Dataset excerpt:
==========
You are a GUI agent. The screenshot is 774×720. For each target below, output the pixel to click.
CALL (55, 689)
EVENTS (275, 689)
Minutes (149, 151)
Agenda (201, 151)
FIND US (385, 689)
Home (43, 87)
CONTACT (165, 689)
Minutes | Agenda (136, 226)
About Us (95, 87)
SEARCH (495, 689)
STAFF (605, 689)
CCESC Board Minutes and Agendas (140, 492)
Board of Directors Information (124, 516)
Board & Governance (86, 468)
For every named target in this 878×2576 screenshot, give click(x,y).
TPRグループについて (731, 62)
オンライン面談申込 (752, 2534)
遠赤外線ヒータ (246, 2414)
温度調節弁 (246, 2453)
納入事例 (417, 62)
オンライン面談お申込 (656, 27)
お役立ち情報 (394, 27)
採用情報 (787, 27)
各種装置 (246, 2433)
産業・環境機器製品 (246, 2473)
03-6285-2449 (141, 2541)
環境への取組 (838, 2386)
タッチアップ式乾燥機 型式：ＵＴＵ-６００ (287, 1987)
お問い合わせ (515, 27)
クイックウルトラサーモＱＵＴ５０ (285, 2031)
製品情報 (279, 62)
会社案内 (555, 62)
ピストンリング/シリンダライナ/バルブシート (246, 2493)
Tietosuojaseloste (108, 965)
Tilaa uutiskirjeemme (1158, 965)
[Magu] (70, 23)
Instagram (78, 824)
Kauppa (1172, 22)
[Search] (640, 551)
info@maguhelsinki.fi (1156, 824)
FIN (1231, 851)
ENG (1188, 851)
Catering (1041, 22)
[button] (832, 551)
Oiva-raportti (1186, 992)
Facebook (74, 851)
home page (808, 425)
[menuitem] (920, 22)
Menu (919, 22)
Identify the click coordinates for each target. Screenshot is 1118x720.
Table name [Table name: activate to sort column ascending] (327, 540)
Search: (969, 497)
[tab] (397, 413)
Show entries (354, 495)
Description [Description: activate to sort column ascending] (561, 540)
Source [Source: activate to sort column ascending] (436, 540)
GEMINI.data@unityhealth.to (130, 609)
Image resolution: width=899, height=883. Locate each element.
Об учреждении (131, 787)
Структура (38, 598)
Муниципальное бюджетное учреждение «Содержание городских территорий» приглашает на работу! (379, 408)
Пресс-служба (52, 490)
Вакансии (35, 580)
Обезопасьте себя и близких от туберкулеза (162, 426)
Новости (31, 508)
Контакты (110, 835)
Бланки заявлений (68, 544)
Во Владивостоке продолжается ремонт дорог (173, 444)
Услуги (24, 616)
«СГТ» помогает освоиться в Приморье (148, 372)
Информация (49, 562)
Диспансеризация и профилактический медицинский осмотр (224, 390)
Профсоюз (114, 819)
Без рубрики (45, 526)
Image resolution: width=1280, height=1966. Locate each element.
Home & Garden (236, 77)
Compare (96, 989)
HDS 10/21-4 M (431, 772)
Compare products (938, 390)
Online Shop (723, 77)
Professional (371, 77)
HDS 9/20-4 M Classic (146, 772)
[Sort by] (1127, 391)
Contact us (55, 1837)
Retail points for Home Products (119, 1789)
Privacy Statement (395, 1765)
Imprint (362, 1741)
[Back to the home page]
==========
PROBLEM TO WORK ON: Return every line of the entries above verbatim, from the first through the last.

FINISHED ANSWER:
You are a GUI agent. The screenshot is 774×720. For each target below, output the pixel to click.
CALL (55, 689)
EVENTS (275, 689)
Minutes (149, 151)
Agenda (201, 151)
FIND US (385, 689)
Home (43, 87)
CONTACT (165, 689)
Minutes | Agenda (136, 226)
About Us (95, 87)
SEARCH (495, 689)
STAFF (605, 689)
CCESC Board Minutes and Agendas (140, 492)
Board of Directors Information (124, 516)
Board & Governance (86, 468)
For every named target in this 878×2576 screenshot, give click(x,y).
TPRグループについて (731, 62)
オンライン面談申込 (752, 2534)
遠赤外線ヒータ (246, 2414)
温度調節弁 (246, 2453)
納入事例 (417, 62)
オンライン面談お申込 (656, 27)
お役立ち情報 (394, 27)
採用情報 (787, 27)
各種装置 (246, 2433)
産業・環境機器製品 (246, 2473)
03-6285-2449 (141, 2541)
環境への取組 (838, 2386)
タッチアップ式乾燥機 型式：ＵＴＵ-６００ (287, 1987)
お問い合わせ (515, 27)
クイックウルトラサーモＱＵＴ５０ (285, 2031)
製品情報 (279, 62)
会社案内 (555, 62)
ピストンリング/シリンダライナ/バルブシート (246, 2493)
Tietosuojaseloste (108, 965)
Tilaa uutiskirjeemme (1158, 965)
[Magu] (70, 23)
Instagram (78, 824)
Kauppa (1172, 22)
[Search] (640, 551)
info@maguhelsinki.fi (1156, 824)
FIN (1231, 851)
ENG (1188, 851)
Catering (1041, 22)
[button] (832, 551)
Oiva-raportti (1186, 992)
Facebook (74, 851)
home page (808, 425)
[menuitem] (920, 22)
Menu (919, 22)
Identify the click coordinates for each target. Screenshot is 1118x720.
Table name [Table name: activate to sort column ascending] (327, 540)
Search: (969, 497)
[tab] (397, 413)
Show entries (354, 495)
Description [Description: activate to sort column ascending] (561, 540)
Source [Source: activate to sort column ascending] (436, 540)
GEMINI.data@unityhealth.to (130, 609)
Image resolution: width=899, height=883. Locate each element.
Об учреждении (131, 787)
Структура (38, 598)
Муниципальное бюджетное учреждение «Содержание городских территорий» приглашает на работу! (379, 408)
Пресс-служба (52, 490)
Вакансии (35, 580)
Обезопасьте себя и близких от туберкулеза (162, 426)
Новости (31, 508)
Контакты (110, 835)
Бланки заявлений (68, 544)
Во Владивостоке продолжается ремонт дорог (173, 444)
Услуги (24, 616)
«СГТ» помогает освоиться в Приморье (148, 372)
Информация (49, 562)
Диспансеризация и профилактический медицинский осмотр (224, 390)
Профсоюз (114, 819)
Без рубрики (45, 526)
Image resolution: width=1280, height=1966. Locate each element.
Home & Garden (236, 77)
Compare (96, 989)
HDS 10/21-4 M (431, 772)
Compare products (938, 390)
Online Shop (723, 77)
Professional (371, 77)
HDS 9/20-4 M Classic (146, 772)
[Sort by] (1127, 391)
Contact us (55, 1837)
Retail points for Home Products (119, 1789)
Privacy Statement (395, 1765)
Imprint (362, 1741)
[Back to the home page]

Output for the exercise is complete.